When I first arrived in San Francisco from a much smaller town, the stimuli of just driving around the city was near overwhelming. Cars, bikes, scooters, pedestrians, pedestrians with dogs, dog walkers with packs of dogs, stop lights, honking horns, roads built for carriages, blinking signs, beautiful buildings, stunning views--my mind was hyperventilating with what to pay attention too.
Life, we can agree, offers us a tremendous amount of data. If we were to pay attention to all of it, equally, we'd be lost in a ocean of signals and stimulation. The brain automatically filters this data, whether it comes from within or without, according to our patterning, some hard wired (like the frequencies of light that the cells of the eye register) and some come from our particular history. For instance, there's that phenomena where, when you buy a new car, you suddenly see that same model all over.

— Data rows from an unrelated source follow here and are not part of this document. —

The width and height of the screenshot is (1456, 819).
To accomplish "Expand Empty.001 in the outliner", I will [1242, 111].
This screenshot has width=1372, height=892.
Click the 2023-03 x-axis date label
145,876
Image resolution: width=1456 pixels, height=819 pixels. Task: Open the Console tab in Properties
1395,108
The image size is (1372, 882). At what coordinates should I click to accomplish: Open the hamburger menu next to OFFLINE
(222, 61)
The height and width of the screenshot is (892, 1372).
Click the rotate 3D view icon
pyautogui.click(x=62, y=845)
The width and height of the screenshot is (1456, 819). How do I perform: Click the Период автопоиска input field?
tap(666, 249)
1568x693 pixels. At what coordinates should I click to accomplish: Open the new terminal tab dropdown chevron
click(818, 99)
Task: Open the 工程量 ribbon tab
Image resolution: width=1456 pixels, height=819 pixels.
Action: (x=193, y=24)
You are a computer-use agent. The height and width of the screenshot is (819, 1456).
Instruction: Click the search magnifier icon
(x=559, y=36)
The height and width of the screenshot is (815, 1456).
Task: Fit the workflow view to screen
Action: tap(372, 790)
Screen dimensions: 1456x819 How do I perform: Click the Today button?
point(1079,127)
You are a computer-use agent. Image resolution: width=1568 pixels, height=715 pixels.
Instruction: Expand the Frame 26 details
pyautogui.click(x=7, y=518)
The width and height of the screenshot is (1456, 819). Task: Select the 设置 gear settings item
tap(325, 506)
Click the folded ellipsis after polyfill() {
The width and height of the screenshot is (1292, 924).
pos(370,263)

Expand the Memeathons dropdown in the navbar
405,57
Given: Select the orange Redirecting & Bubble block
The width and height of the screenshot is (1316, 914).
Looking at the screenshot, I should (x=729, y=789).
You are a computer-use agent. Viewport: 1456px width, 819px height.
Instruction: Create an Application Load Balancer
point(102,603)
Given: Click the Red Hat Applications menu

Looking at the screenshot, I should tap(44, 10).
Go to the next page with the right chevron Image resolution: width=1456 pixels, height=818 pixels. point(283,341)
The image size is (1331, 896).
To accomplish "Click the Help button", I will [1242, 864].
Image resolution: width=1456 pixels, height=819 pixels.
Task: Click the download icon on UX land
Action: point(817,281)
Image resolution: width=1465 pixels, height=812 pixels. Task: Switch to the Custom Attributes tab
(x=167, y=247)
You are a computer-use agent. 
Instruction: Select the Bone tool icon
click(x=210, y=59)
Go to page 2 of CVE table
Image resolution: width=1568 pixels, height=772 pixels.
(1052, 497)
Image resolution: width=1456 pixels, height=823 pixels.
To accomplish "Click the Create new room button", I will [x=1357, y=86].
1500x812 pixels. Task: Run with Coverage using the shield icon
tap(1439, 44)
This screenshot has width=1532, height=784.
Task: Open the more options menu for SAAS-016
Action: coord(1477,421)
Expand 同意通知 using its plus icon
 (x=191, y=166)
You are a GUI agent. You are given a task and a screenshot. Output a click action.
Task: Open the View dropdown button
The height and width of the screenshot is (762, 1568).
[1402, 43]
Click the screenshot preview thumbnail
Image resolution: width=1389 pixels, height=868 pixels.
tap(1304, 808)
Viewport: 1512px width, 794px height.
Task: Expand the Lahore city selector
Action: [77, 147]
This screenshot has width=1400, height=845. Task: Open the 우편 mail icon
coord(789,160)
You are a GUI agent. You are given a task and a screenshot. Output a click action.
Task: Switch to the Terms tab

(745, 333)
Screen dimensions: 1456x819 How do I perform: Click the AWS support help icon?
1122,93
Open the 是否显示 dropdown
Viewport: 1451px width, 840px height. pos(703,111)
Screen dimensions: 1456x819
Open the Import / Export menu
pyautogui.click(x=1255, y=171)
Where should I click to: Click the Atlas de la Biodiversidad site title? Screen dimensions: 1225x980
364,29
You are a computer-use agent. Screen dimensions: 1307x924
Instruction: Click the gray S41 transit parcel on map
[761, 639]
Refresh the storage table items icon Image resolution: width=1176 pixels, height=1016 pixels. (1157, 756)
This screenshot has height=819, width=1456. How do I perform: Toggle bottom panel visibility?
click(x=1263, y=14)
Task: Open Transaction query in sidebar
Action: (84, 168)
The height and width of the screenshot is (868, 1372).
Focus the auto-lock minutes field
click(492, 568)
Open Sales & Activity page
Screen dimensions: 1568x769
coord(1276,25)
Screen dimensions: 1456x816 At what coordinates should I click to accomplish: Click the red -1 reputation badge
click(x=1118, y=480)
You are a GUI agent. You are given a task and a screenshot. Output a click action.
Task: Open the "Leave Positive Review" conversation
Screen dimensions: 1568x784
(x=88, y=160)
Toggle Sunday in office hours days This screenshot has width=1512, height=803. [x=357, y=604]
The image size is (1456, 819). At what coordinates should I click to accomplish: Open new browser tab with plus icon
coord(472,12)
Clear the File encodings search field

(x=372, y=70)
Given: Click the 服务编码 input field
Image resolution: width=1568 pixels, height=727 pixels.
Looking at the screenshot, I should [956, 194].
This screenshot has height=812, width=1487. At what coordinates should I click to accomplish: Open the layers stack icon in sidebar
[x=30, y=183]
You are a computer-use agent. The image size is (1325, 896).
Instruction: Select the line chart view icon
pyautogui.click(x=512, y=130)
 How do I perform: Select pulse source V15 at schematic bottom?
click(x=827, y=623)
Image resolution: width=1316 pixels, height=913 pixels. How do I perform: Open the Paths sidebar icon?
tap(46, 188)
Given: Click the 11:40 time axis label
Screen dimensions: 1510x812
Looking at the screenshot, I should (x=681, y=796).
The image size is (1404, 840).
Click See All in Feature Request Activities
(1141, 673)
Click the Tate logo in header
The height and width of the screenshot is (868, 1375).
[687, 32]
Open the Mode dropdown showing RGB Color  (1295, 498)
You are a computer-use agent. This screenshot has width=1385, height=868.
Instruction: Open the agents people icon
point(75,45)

Internally, the same automatic decisions are being made, in terms of what the mind gives preference and space to when scanning all the internal data. The whole body, the whole conglomerate of trillions and trillions of cells, is constantly communicating with itself, between cells, between brain cells, between organs, between the mind and the body. Electrical, chemical, mechanical, hydraulic--huge amounts of signaling goes on. So what does the mind pay attention to?
You can see how there is a tremendous amount of filtering that goes on out of our conscious awareness, as there has to be. Thankfully, we don't have to choose moment by moment whether to think about signaling the white blood cells to take on that cold, or choose how to regulate our internal temperature.
Yet there are very important, especially to sufferers of the wild moods, choices to be made in terms of where to place our attention, choices that determine in large part what mood gets brought to fore, or sent to the back of our minds.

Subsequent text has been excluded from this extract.